Summing Up Exercise as Intervention
Although your author feels that the pioneering Sullivan (2016) is criminally undervalued, the last expert words for our discussion of exercise will go to Attia (2023), who expresses here nothing that Sullivan (2016) or Luks (2022) would disagree with:
Exercise has the greatest power to determine how you will live out the rest of your life. There are reams of data supporting the notion that even a fairly minimal amount of exercise can lengthen your life by several years. It delays the onset of chronic diseases, pretty much across the board, but it is also amazingly effective at extending and improving healthspan. Not only does it reverse physical decline, which I suppose is somewhat obvious, but it can slow or reverse cognitive decline as well.
Get moving. Get stronger. You will live better — and you will likely live longer.
Necessary Disclaimer: American Exile does not offer medical advice, and none of our five posts in this series on Longevity should be understood as such.
Sources are cited in text.
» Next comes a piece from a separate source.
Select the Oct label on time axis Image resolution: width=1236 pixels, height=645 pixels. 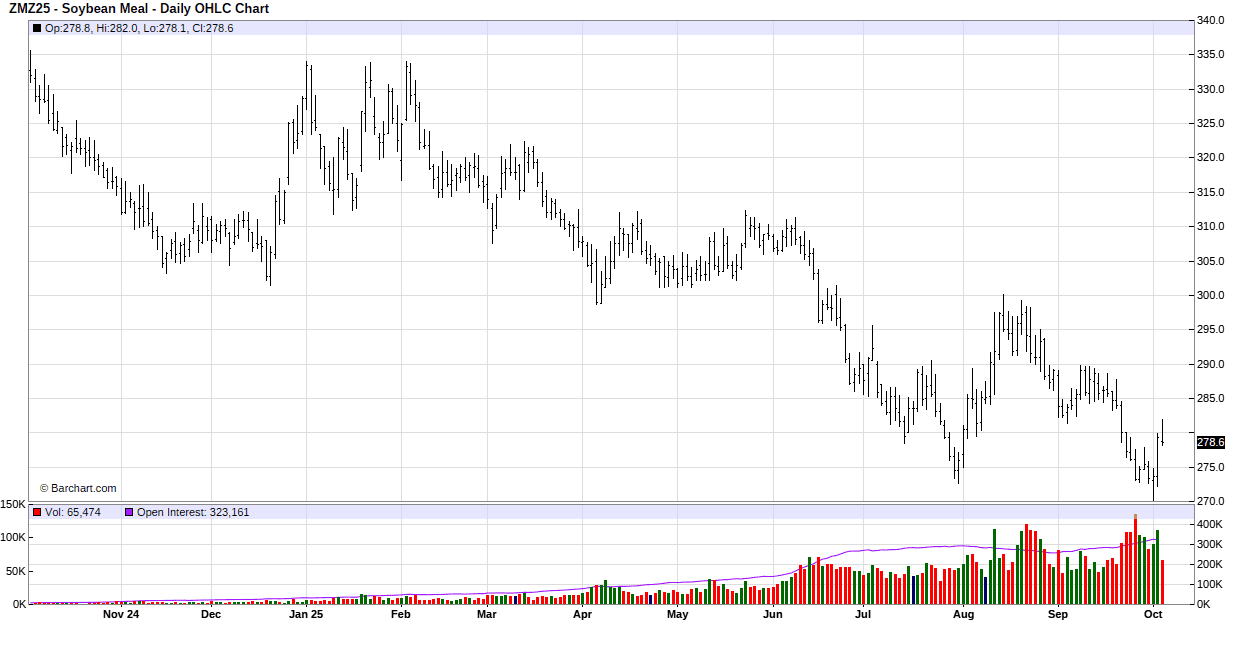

The four primary books discussed above: Sullivan (2016), The Barbell Prescription: Strength Training for Life After 40; Luks (2022), Longevity…Simplified. Living A Longer, Healthier Life Shouldn’t Be Complicated; Hyman (2023), Young Forever: The Secrets to Living Your Longest, Healthiest Life; and Attia (2023), Outlive: The Science & Art of Longevity.
Your author uses dumbbells and kettlebells instead of barbells for many major lifts, based on a previous mountain-biking injury which left one shoulder permanently subluxated.
Have you tried with presses on the rack? This will keep you symmetric and may actually be more stable than unilateral work --
https://www.youtube.com/watch?v=2C1cng6l3yw
You know more about your specific situation than I do, but I thought I'd throw that out there because not too many people are aware of this variation.